Johnson Chukwu , MD and CEO, Cowry Asset Management Limited, explained that “the major challenge is not Nigeria debt to GDP, however, our ability to service the debts as debt servicing takes about 66 percent of government revenue leaving 34 percent for recurrent and capital expenditure making it a huge burden for the country. Debt to revenue in Nigeria is beyond the comfort zone.”
“There is therefore little room for infrastructure development which means for government to develop infrastructures they have to keep borrowing.” he added.
As at the second quarter of 2015, after the Buhari led administration inception, Nigeria external debt amounted to N2.03 trillion, up 39 percent from N1.46 trillion in the second quarter of the previous year. As at Q2 2018, total external debt has conveniently doubled from US$11.26 billion in Q2 2016 to US$22.08 billion with issued Eurobonds accounting for 26 percent. Also, external debts are currently up 233 percent since Q2 2015.
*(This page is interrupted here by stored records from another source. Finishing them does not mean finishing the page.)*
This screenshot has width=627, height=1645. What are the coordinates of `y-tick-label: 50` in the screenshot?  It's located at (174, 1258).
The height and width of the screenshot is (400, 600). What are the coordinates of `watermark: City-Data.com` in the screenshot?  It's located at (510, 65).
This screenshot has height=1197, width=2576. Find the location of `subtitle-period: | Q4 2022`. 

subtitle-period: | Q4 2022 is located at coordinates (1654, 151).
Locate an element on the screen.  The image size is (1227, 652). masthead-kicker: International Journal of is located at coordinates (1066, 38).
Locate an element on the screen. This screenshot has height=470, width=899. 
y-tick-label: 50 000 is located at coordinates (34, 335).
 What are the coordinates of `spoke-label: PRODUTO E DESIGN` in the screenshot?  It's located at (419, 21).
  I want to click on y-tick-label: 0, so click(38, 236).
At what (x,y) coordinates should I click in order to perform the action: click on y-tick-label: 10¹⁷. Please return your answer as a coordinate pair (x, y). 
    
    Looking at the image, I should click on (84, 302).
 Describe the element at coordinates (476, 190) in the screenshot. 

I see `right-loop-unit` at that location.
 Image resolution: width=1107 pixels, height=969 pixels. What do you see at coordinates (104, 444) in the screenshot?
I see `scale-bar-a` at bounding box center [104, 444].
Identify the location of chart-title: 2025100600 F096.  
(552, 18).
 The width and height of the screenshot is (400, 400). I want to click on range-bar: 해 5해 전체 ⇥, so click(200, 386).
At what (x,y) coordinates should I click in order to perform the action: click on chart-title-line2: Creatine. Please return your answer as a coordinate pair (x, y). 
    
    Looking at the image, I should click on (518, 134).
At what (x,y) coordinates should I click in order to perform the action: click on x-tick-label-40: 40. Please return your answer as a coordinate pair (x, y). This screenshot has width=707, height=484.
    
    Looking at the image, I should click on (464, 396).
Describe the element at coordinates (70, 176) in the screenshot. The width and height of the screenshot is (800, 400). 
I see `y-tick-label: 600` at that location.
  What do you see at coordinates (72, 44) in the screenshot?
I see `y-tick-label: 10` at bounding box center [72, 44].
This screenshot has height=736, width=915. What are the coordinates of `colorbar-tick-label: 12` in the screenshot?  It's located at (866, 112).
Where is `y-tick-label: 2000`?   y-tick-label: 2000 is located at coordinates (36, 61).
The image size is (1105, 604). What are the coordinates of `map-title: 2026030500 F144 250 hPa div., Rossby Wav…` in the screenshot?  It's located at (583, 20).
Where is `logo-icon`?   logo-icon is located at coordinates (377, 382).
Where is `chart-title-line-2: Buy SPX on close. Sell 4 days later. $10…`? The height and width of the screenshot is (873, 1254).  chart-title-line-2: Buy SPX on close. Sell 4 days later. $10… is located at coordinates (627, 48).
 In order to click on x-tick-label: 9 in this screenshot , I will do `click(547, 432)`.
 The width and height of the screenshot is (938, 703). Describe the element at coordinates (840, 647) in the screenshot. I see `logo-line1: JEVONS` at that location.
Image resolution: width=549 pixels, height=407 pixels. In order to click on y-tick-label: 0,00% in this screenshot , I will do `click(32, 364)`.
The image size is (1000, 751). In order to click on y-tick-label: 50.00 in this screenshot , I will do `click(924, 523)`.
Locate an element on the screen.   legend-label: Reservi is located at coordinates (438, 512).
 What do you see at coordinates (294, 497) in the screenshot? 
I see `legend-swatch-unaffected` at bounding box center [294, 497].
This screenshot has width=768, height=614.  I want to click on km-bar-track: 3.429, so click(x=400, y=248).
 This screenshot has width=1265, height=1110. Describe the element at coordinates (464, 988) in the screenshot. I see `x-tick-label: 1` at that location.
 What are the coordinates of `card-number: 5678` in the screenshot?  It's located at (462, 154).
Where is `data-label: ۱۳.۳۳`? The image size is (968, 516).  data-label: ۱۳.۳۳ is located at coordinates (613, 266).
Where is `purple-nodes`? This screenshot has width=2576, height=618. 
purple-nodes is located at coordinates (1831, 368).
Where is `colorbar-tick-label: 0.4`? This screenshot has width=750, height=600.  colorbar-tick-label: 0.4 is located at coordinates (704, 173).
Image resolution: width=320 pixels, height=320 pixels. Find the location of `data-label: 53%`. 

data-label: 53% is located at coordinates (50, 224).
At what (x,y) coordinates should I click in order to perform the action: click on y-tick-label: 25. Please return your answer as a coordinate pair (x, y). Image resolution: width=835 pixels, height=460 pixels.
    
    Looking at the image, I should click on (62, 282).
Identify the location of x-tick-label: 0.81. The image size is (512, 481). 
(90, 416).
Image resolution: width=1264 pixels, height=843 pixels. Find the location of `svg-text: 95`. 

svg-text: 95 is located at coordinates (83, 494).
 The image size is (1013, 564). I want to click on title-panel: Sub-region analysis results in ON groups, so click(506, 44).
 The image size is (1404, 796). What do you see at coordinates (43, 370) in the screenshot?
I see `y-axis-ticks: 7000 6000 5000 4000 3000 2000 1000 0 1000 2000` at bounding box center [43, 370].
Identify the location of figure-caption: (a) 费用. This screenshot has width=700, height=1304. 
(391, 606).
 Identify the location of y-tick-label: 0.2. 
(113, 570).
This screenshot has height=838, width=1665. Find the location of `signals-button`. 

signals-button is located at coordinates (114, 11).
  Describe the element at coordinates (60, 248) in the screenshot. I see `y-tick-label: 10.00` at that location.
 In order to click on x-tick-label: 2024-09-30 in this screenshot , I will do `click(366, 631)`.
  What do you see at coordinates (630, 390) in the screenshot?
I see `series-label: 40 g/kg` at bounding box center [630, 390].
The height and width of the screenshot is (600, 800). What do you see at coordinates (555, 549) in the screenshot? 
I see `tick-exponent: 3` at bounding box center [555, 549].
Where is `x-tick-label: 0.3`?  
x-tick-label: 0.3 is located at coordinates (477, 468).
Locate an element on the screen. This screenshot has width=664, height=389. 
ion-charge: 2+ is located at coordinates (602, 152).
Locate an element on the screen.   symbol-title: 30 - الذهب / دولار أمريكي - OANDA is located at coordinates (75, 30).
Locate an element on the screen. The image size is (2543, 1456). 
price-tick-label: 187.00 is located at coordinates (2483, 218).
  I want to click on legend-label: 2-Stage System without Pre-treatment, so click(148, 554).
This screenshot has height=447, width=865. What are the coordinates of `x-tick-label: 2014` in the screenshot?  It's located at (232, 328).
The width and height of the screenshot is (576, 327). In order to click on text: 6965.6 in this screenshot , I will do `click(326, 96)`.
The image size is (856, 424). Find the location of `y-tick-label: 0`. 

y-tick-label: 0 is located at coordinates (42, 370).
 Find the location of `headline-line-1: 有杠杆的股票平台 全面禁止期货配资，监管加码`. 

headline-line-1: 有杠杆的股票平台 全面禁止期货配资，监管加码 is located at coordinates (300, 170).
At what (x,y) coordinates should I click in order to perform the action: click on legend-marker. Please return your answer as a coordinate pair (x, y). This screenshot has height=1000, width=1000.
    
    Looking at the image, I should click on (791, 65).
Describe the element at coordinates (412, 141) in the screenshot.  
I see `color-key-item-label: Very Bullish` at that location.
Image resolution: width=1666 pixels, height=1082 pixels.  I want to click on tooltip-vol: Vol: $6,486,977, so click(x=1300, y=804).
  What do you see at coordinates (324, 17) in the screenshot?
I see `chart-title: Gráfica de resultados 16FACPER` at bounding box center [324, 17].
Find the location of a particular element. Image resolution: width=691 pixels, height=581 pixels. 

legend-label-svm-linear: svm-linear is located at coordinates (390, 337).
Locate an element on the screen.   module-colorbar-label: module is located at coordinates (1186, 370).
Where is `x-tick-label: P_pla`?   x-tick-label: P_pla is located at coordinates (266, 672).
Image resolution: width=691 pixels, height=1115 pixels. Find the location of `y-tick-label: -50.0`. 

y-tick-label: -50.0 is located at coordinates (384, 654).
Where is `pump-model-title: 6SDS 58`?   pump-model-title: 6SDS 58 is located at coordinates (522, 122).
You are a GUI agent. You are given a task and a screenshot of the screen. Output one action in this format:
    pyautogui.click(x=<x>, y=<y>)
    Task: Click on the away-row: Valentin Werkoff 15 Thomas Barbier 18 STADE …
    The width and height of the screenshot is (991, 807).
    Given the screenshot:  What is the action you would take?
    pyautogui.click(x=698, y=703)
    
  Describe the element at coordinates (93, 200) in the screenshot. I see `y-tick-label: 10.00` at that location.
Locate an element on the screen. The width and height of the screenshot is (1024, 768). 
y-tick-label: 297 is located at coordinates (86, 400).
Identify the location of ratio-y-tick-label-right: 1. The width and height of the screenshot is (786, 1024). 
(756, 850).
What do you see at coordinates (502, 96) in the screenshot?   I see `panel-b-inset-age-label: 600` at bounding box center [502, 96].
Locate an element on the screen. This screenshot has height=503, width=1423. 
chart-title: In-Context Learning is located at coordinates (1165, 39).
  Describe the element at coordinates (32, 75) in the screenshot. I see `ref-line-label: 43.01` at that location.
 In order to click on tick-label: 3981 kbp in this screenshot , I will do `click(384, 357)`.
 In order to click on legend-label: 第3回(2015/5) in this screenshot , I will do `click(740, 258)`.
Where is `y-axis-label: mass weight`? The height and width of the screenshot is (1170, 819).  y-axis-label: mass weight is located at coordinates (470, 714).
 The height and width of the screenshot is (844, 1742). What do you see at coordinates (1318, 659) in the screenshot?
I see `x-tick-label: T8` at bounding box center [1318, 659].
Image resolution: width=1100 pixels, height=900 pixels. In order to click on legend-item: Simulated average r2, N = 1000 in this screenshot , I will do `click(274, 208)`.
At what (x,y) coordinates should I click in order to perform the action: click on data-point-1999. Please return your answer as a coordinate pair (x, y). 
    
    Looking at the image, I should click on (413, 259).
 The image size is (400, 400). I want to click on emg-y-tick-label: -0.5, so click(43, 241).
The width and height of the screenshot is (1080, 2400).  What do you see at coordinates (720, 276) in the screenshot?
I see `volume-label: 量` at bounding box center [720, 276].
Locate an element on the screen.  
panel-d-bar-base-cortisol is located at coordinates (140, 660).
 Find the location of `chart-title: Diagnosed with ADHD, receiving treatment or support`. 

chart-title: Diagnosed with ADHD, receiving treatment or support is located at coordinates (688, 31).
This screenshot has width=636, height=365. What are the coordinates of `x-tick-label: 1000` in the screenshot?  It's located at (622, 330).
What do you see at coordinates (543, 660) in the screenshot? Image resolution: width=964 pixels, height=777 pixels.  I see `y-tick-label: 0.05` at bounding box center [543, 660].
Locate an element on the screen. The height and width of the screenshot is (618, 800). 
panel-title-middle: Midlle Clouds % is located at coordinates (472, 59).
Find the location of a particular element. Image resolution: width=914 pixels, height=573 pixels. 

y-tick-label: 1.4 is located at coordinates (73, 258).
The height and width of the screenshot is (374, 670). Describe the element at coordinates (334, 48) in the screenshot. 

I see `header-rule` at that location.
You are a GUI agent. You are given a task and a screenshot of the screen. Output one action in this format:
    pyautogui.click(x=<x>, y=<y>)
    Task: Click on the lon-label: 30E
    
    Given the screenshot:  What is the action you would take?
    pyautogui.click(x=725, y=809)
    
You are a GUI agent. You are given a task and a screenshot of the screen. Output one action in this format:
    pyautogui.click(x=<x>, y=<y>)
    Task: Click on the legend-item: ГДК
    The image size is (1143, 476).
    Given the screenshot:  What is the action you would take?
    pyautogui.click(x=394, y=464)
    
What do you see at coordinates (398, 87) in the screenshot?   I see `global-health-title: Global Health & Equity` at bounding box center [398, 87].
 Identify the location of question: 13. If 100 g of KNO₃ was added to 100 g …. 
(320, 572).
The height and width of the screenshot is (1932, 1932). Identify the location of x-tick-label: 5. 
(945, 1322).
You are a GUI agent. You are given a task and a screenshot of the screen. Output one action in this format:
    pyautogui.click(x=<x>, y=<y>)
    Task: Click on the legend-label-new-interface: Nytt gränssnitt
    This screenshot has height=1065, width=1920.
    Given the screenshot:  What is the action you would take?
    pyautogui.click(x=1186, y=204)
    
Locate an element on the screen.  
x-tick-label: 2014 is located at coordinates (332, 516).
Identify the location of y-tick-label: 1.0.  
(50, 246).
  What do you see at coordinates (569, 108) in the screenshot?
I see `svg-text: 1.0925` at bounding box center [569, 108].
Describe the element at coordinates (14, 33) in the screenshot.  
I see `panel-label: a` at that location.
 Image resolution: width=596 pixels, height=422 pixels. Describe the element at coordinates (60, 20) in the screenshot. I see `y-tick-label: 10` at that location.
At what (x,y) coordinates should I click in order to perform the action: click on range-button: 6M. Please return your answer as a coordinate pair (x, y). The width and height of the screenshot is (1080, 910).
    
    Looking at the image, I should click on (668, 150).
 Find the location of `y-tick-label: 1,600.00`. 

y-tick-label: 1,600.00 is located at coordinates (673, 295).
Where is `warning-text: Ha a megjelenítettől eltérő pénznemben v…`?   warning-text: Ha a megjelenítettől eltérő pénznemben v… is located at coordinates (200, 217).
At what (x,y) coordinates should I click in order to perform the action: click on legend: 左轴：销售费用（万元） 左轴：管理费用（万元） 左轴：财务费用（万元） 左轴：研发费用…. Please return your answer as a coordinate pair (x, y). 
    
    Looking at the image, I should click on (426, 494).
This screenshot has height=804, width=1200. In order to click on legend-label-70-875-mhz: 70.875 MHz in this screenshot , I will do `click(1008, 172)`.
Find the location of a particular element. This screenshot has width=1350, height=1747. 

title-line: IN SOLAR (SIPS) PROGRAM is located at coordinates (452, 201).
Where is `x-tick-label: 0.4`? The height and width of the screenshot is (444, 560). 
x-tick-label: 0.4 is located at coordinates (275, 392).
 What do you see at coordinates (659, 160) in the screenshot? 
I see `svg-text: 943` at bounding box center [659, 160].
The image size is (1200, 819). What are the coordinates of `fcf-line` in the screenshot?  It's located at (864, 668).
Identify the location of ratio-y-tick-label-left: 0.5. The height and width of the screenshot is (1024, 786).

However, at current level of $22.08 billion, with oil prices well above $70 per barrel, the federal government can easily service external debt from earnings accruing from oil production with less pressure on external and fiscal accounts.
“We need to be cautious of the fact that we are relying on a very volatile revenue source and we do not have ability in terms of government revenue to continue to expand or increase our debts. Therefore I don’t think Nigeria should continue to embrace foreign currency debt” Johnson added.
Meanwhile Nigeria currently has a crude oil production shortfall of 700,000 barrels per day from a budget benchmark of 2.3 million b/d. Analyst believe that this is another major risk to consider as this means the federal government currently earns below budgeted revenue from crude oil production and exportation.
“as we move closer to election periods, the volume of crude oil production volatility will increase as some political players will use crude oil production as political leverage therefore it will be wise to brace up on the possibility of crude oil production volatility during election periods.” Johnson added.
The third quarter of the year may witness increase in total external debt with recent plans of the FGN to issue more Eurobonds to finance the 1.95 budget deficit in the 2018 budget. The deficit is said to be financed by $2.8 billion through external borrowings whereas, N790 billion and N310 billion are to be financed through domestic borrowing and privatization proceeds as reported by FBNQuest.
Further breakdown of total debt stocks includes a decline in FGN domestic debts by 3 percent from N12.5 trillion to N12.1 trillion quarters on quarter, Domestic debts including the states and FCT increased by 3 percent from N3.3 trillion to N3.4 trillion quarters on quarter.